The influence of rules

Riders have different beliefs, for example about using a particular tool (whip/bit/spur), or a special technique or method, or about wearing a helmet:

To begin with: This is NOT an article about “yes / no / good / bad / right / wrong” and it is NOT an article to start a discussion about it. This article is meant for a better understanding of the beliefs and rules of riders and the influence of rules on our emotions, behavior and communication.

Beliefs & Rules

Riders have beliefs and some of them are very strong and intense, especially if the have a ‘blue’ level of conciousness.

Very strong and intense beliefs are for example:

  • “A rider must always wear a helmet.”
  • “A rider should always have a free choice to wear a helmet or not.”
  • I could never wear spurs.”
  • “A rider should only use spurs, like a fly touches the skin of a horse.”
  • “Using a whip is always wrong“.
  • “The only good way to use a whip is as an extension of your arm and your energy.”
  • “Riding without a bit is the right way”.
  • “Riding without a bit is the wrong way”.
  • “Using pressure on a horse is bad and unnatural”
  • “Using pressure is good and natural”.
  • “Method X is a bad method, you should never use it.”
  • “Method X is good method, every rider should always use it.”

These strong beliefs are not only a belief, they are rules.

> DATASET RECORDS:
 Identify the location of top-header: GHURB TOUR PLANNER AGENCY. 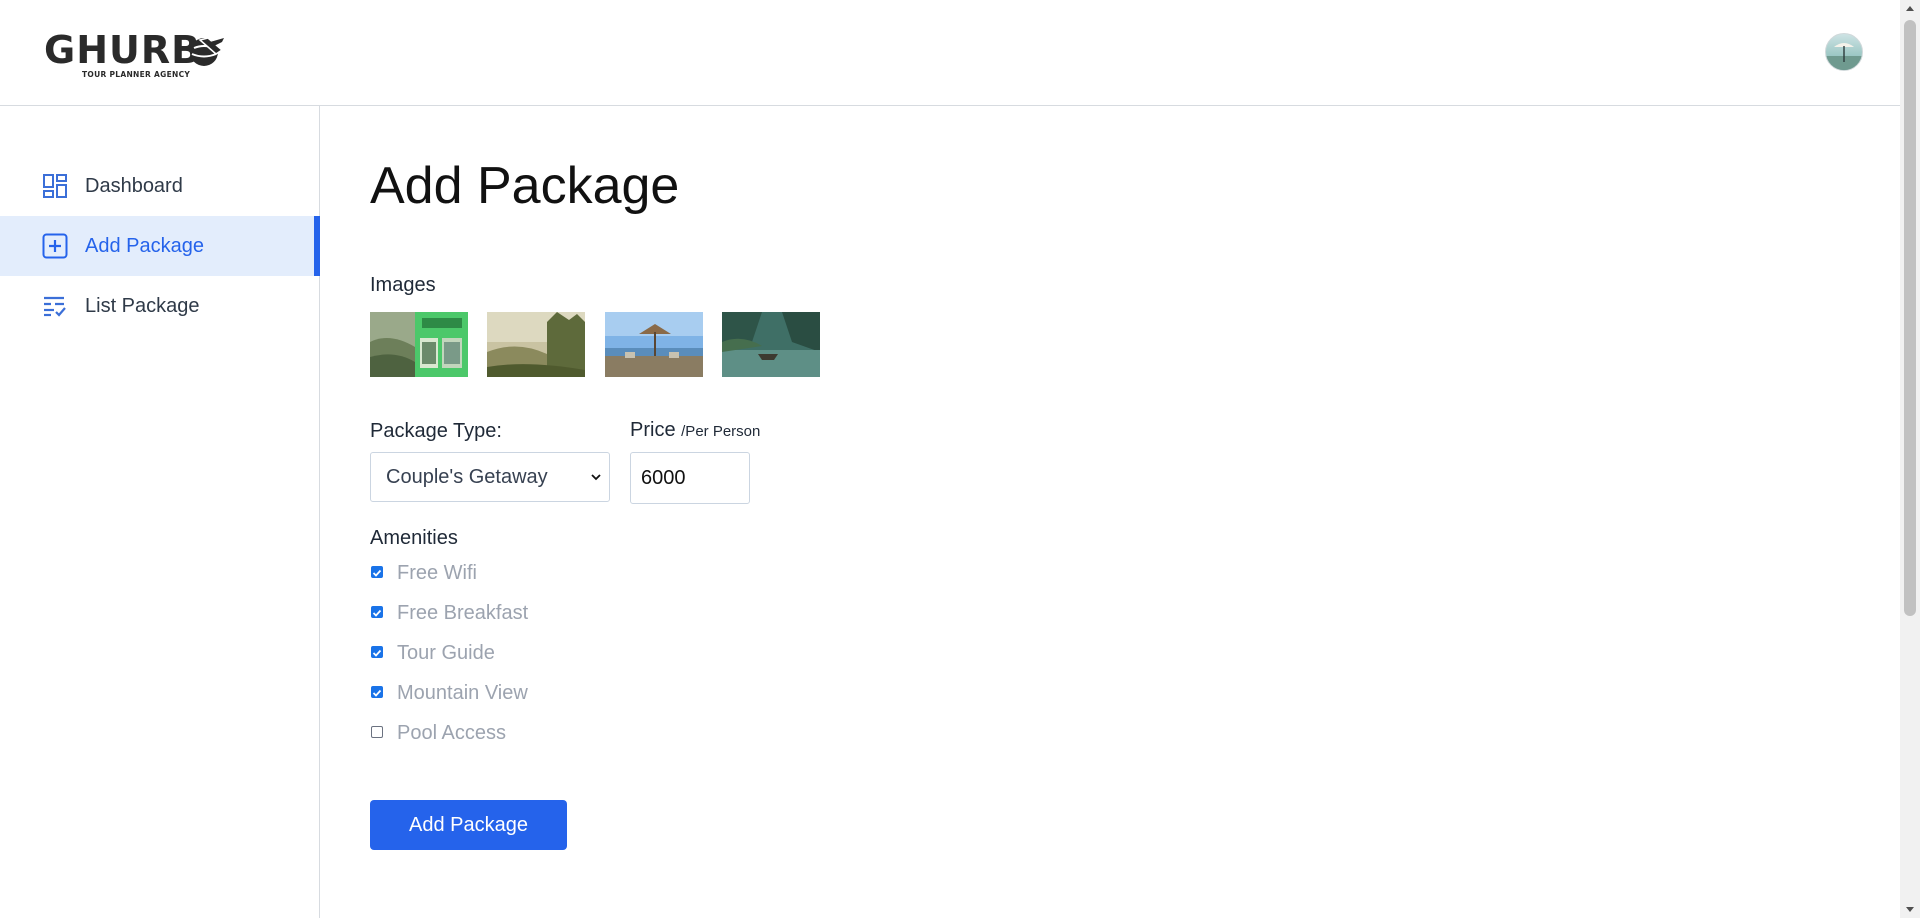
(950, 53).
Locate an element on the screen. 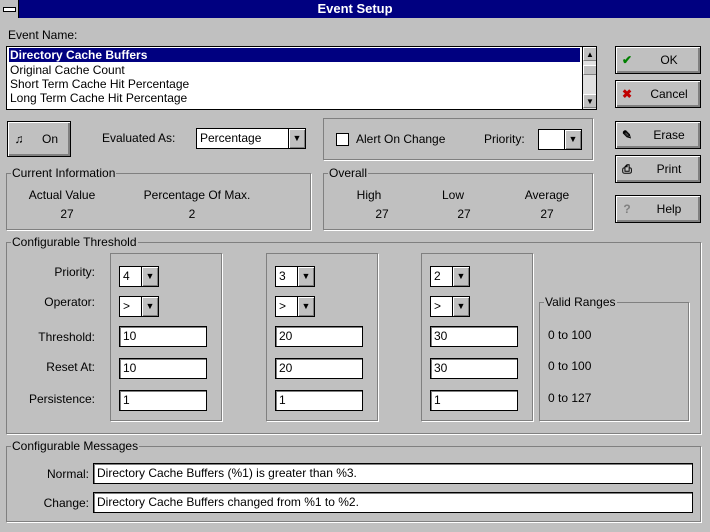 The width and height of the screenshot is (710, 532). configurable-messages-title: Configurable Messages is located at coordinates (76, 446).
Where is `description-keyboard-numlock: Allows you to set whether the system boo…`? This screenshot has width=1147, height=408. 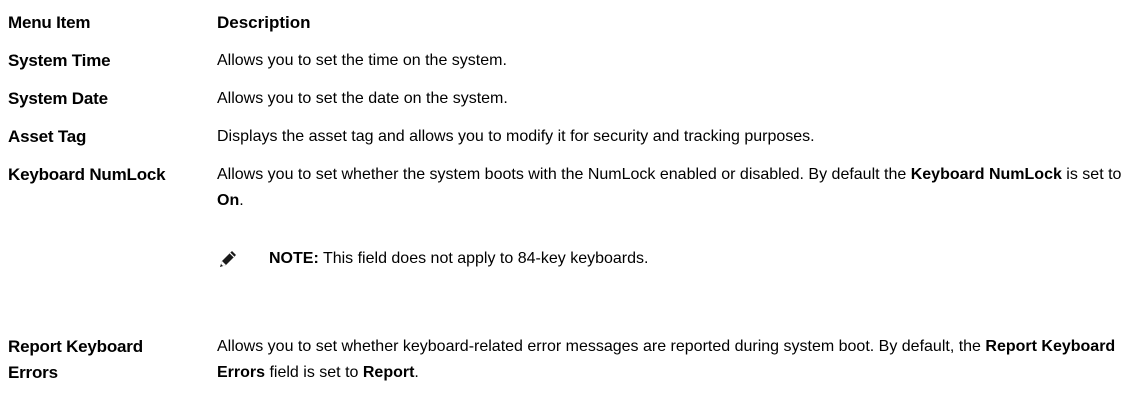 description-keyboard-numlock: Allows you to set whether the system boo… is located at coordinates (680, 188).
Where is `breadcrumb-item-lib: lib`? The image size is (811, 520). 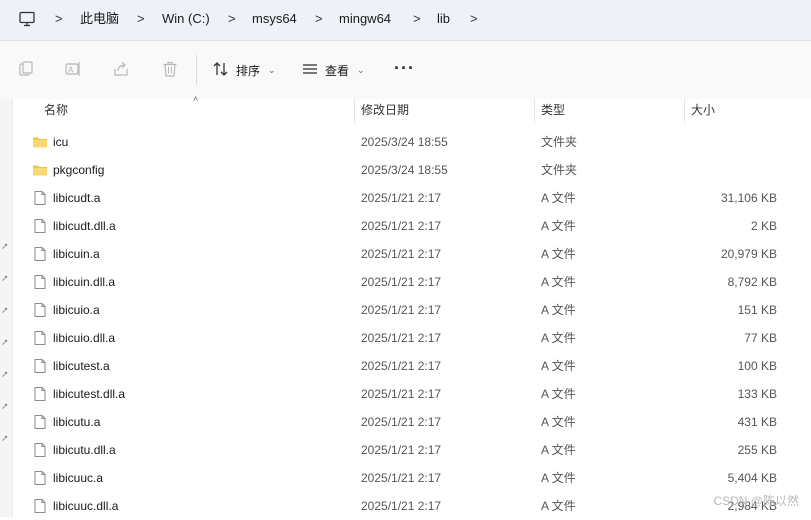 breadcrumb-item-lib: lib is located at coordinates (444, 19).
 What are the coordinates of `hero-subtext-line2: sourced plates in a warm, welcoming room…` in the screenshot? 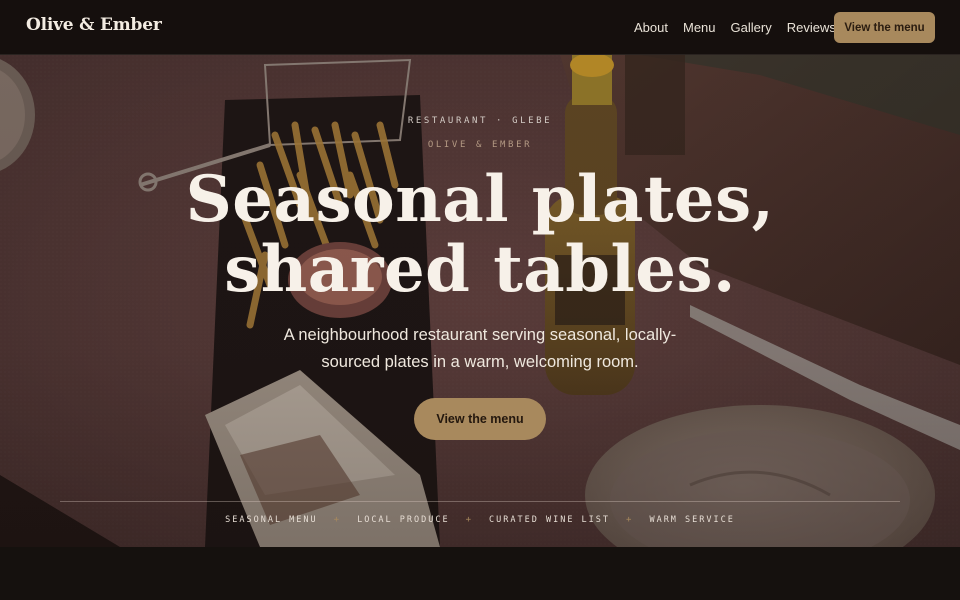 It's located at (480, 362).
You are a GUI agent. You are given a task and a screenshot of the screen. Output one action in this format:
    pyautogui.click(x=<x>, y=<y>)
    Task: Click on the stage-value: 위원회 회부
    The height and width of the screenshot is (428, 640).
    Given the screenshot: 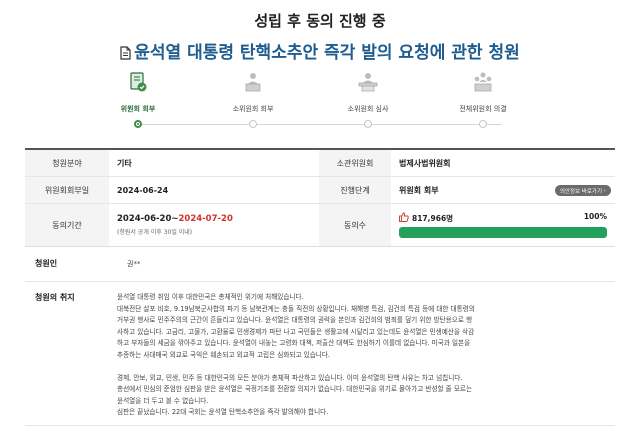 What is the action you would take?
    pyautogui.click(x=419, y=190)
    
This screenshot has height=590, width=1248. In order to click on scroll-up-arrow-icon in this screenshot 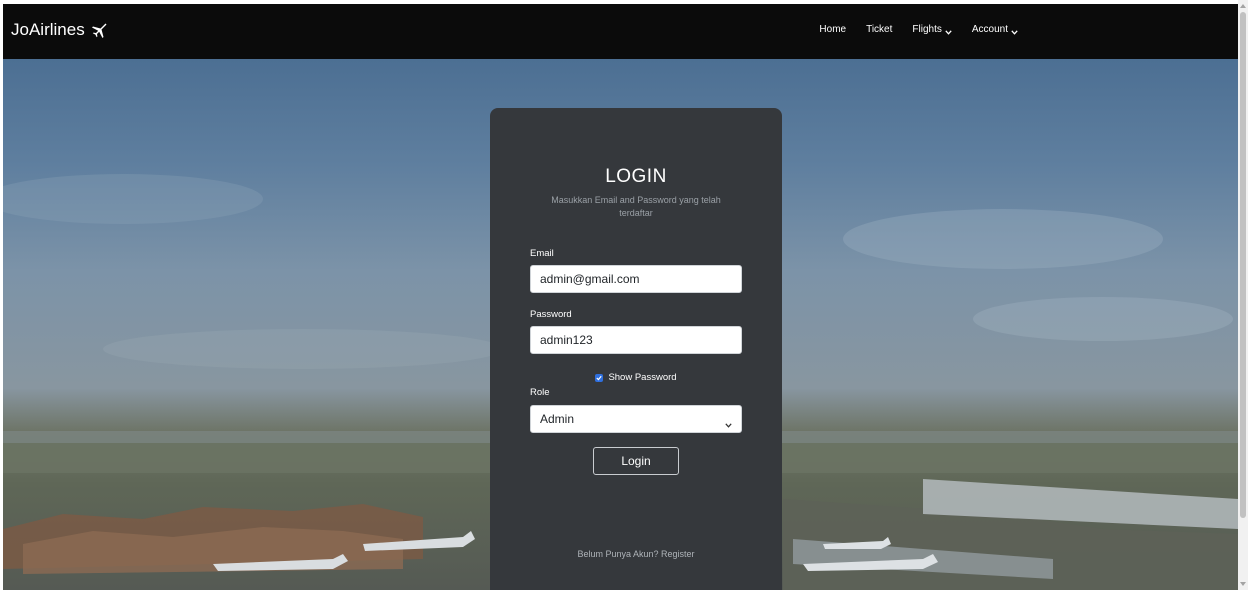, I will do `click(1243, 6)`.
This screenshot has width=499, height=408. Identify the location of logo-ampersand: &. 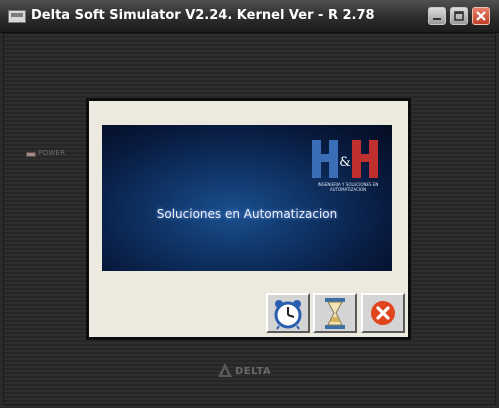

> PROBLEM DETAILS:
Write out the part of the article on riders' beliefs that begins with the words containing "To begin with: This" and ends with "behavior and communication.". The records were taken from a separate source, unrelated to the article on riders' beliefs.

> ANSWER BOX:
To begin with: This is NOT an article about “yes / no / good / bad / right / wrong” and it is NOT an article to start a discussion about it. This article is meant for a better understanding of the beliefs and rules of riders and the influence of rules on our emotions, behavior and communication.